Structural and photoluminescence characteristics of M3Al5O12:Eu3+ (M = Y, Gd and La) nanophosphors for optoelectronic applications

M3Al5O12:Eu3+ (M = Y, Gd and La) nanosized phosphor materials were designed using combustion procedure and then characterized with several techniques. The optimum concentration of dopant ion was found to be 0.03 mol for Y3Al5O12 lattice.
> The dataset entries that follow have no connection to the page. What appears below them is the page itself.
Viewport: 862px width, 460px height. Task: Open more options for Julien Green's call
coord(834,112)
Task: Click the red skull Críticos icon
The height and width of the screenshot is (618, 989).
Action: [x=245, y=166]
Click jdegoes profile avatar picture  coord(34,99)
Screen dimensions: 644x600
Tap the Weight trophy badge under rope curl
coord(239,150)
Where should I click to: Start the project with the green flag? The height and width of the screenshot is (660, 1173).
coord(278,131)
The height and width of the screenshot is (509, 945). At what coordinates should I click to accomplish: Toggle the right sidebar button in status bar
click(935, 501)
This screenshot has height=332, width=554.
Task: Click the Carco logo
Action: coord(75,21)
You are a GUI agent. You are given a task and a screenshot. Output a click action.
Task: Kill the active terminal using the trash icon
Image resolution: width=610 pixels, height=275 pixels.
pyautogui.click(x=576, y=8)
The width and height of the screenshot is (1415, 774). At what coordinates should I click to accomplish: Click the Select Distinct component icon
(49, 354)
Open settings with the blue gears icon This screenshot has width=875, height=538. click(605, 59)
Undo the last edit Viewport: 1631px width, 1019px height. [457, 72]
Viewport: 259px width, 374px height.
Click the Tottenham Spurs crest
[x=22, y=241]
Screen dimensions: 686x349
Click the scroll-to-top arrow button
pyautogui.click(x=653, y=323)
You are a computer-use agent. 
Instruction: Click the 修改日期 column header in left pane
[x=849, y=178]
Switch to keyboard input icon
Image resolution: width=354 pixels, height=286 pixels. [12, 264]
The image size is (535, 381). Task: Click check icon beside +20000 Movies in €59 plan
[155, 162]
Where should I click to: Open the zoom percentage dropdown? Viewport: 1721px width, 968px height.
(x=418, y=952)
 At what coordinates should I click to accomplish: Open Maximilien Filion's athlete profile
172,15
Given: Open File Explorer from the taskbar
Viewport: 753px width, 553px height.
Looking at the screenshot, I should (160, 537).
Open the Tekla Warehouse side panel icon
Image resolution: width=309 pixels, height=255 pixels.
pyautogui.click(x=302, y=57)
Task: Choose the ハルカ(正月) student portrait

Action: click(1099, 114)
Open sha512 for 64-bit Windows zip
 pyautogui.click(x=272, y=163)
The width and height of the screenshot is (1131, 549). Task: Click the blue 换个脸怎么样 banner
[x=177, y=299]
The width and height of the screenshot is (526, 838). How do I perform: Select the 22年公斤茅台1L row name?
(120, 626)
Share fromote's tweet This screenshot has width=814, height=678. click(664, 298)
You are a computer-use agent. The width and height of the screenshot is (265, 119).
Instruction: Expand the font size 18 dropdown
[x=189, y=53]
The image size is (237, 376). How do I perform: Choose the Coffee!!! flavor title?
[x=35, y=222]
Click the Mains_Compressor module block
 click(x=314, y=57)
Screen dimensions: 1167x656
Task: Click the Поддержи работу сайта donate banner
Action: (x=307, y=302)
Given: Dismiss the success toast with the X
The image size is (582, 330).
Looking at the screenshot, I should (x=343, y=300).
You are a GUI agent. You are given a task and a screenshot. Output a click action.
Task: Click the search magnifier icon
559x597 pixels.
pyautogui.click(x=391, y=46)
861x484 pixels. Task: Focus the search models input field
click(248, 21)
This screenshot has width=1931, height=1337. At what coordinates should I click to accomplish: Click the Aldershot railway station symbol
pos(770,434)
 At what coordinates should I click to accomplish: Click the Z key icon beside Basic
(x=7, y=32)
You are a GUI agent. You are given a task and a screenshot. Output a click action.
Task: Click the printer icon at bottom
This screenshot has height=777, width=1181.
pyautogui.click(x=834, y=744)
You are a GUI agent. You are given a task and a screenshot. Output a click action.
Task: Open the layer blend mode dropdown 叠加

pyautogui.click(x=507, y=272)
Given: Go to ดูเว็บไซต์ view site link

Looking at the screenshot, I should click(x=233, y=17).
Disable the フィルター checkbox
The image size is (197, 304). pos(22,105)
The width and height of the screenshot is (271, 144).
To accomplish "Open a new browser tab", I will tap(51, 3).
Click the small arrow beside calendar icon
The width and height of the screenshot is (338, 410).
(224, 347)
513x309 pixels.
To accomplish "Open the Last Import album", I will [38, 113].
The materials were synthesized at 600 A degrees C and were further calcined at 900 and 1050 A degrees C for 2 h each to evaluate the temperature effect on photoluminescence and structural characteristics. The luminescence properties of materials were studied by their photoluminescence emission spectra. Upon excitation at 254 nm, Gd3Al5O12 emitted intense red color due to D-5(0) -> F-7(2) transition located at 616 nm. However, D-5(0) -> F-7(1) transition located at 591 nm was dominant in case of Y3Al5O12 and La3Al5O12 responsible for their orange-red emission. Structural properties of as such synthesized phosphors were analyzed with X-ray diffraction (XRD) technique. Powder pattern of europium(III) doped Y3Al5O12 phosphor showed single phased cubic garnet structure. Gd3Al5O12:Eu3+ phosphor confirmed mixed garnet phase formation. The morphology of the materials and the particle size estimation was studied by transmission electron micrographs (TEM). Structure and chemical bonding were explained with Fourier transform infrared study (FTIR). The high luminescence and excellent stability made these phosphors suitable hosts for various lighting and display purposes.